Reputation: 26859
On Postgres 9.1 I'm importing data only (no structure) into a UTF-8 DB containing no records
psql -l
gives me
Name | Owner | Encoding | Collate | Ctype | Access privileges
-----------+----------+----------+-------------+-------------+-----------------------
glyph | glyph | UTF8 | en_GB.UTF-8 | en_GB.UTF-8 | =Tc/glyph +
| | | | | glyph=CTc/glyph
The table looks like so:
-- Table: sign
-- DROP TABLE sign;
CREATE TABLE sign
(
id serial NOT NULL,
sign_ref character varying(150) NOT NULL,
CONSTRAINT pk_sign PRIMARY KEY (id)
)
WITH (
OIDS=FALSE
);
ALTER TABLE sign
OWNER TO glyph;
-- Index: ix_sign_sign_ref
-- DROP INDEX ix_sign_sign_ref;
CREATE UNIQUE INDEX ix_sign_sign_ref
ON sign
USING btree
(sign_ref COLLATE pg_catalog."default");
Value insertion from my SQL file:
Command: psql -h localhost -d glyph -U glyph -f import.sql
START TRANSACTION;
SET standard_conforming_strings=off;
SET escape_string_warning=off;
SET CONSTRAINTS ALL DEFERRED;
INSERT INTO "sign" VALUES (29585,'DE₂');
COMMIT;
However, this has been converted into "DEâ" in the db. What have I done wrong?
EDIT:
select convert_to(
(select sign_ref from sign where id = 29585), 'utf8');
Gives me:
DE\303\242\302\202\302\202
Upvotes: 2
Views: 3302
Reputation: 61546
The problem is that the input (the INSERT query) was encoded in UTF-8
but interpreted as LATIN1
(or LATIN9
), probably because of a wrong client_encoding
setting.
The line of reasoning is:
DE₂
in utf-8 is 44 45 e2 82 82 (in hex)DEâ
and two control characters 0x82. That's what enters the database.â
encoded in utf-8 followed by two U+0082 encoded in utf-8. In hex bytes, that's 44 45 c3 a2 c2 82 c2 82. In octal, that's DE\303\242\302\202\302\202
which is precisely what you're getting with convert_to(sign_ref, 'utf-8')

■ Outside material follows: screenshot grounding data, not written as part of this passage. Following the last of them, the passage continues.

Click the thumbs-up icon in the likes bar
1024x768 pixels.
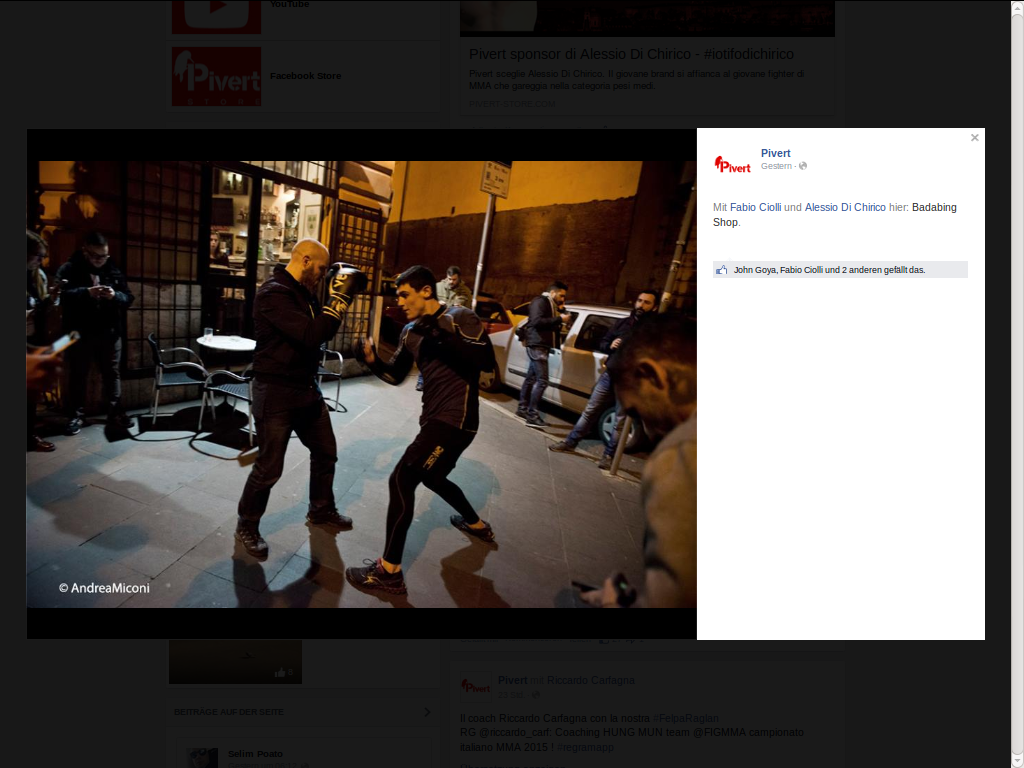pos(722,270)
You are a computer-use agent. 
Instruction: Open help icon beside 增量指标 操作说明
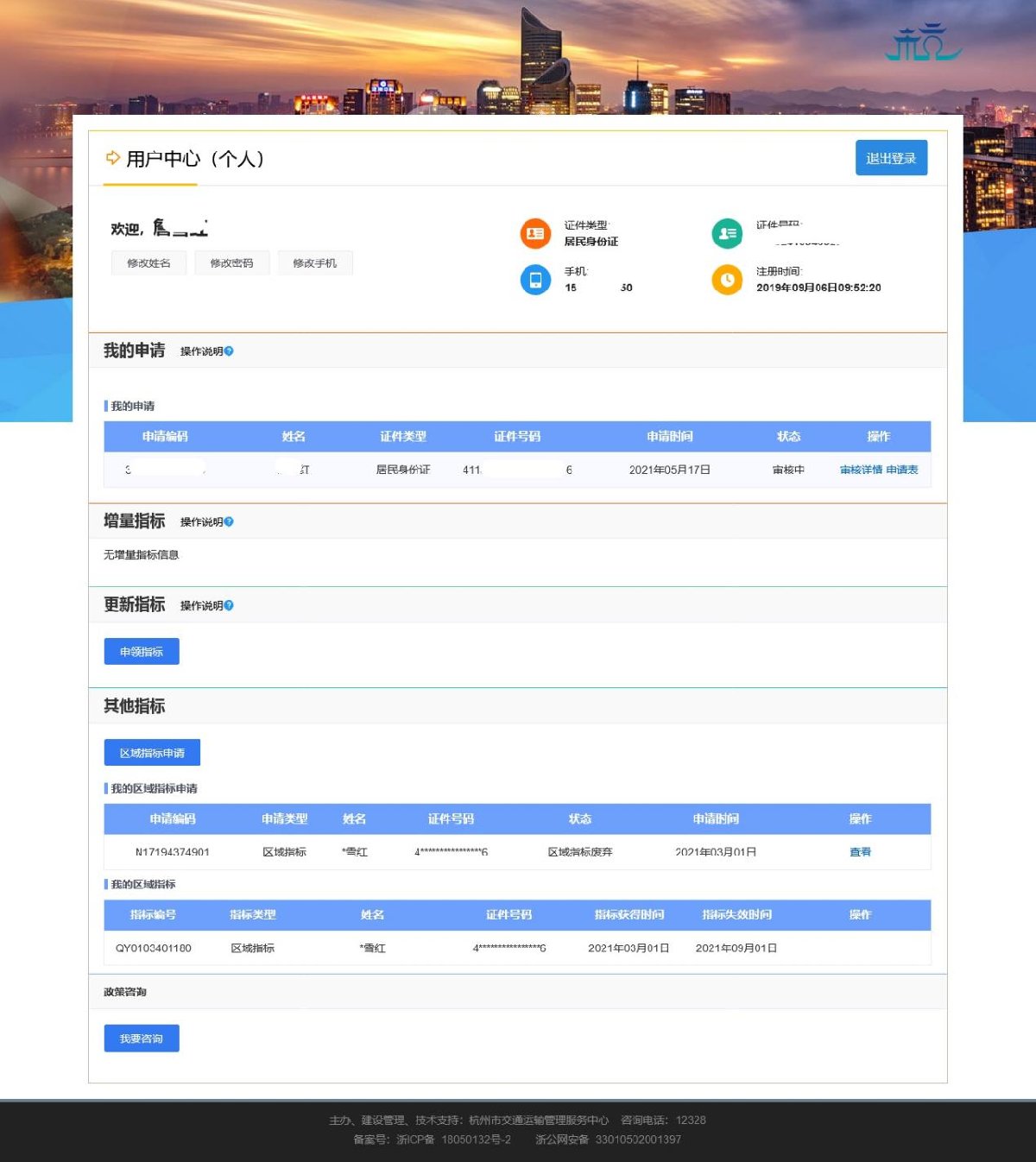(229, 522)
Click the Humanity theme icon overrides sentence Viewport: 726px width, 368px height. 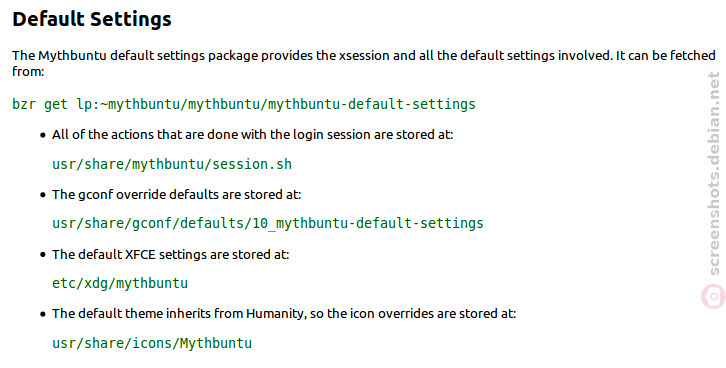tap(284, 314)
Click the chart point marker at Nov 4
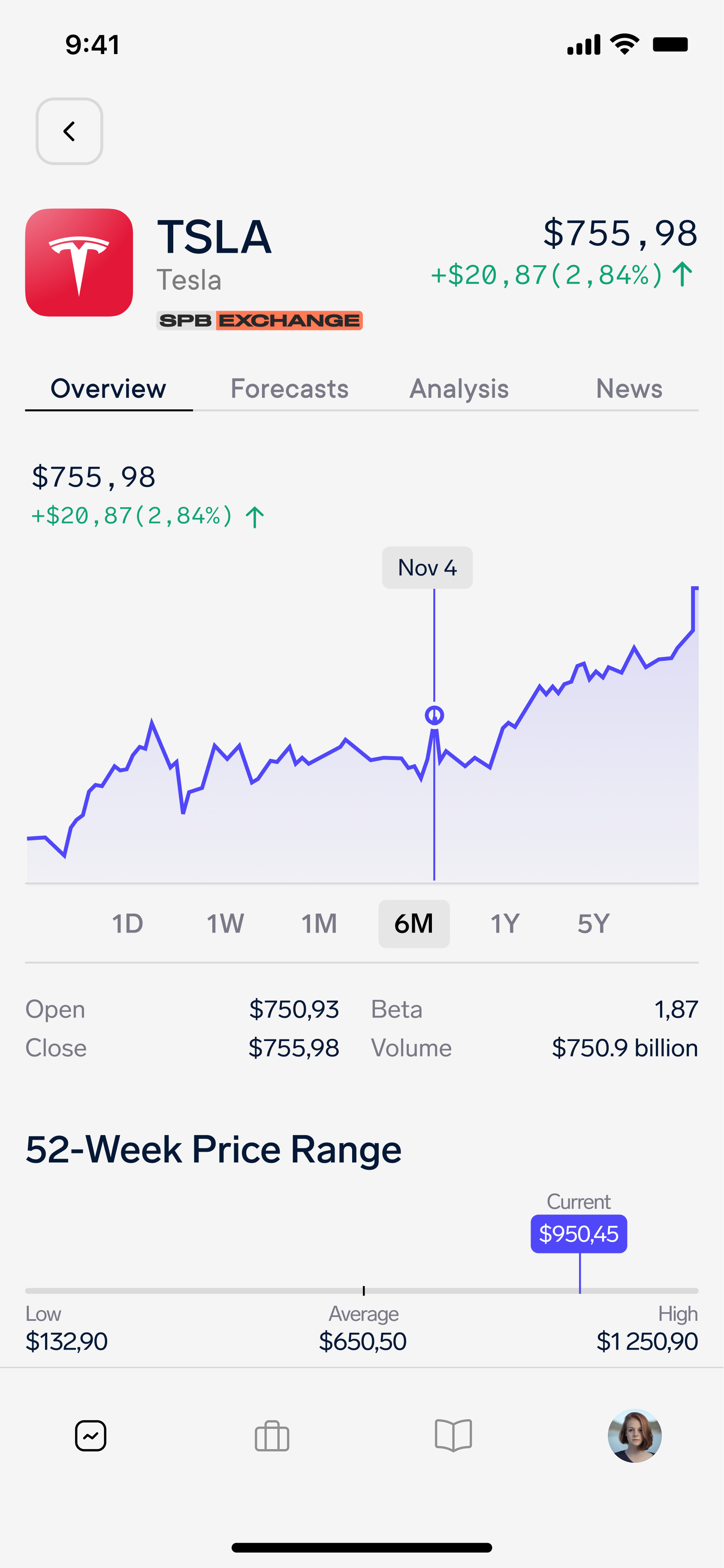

. Demo with a terminal in utf-8:
$ cat > test.sql
create table test(t text);
set client_encoding to latin1; -- intentional mistake for the purpose of demoing
insert into test values('DE₂');
$ psql -d test -f test.sql
$ psql -d test
select * from test;
t
-----------------
DEâ\u0082\u0082
set bytea_output='escape';
select convert_to(t, 'utf-8') from test;
convert_to
----------------------------
DE\303\242\302\202\302\202
Upvotes: 3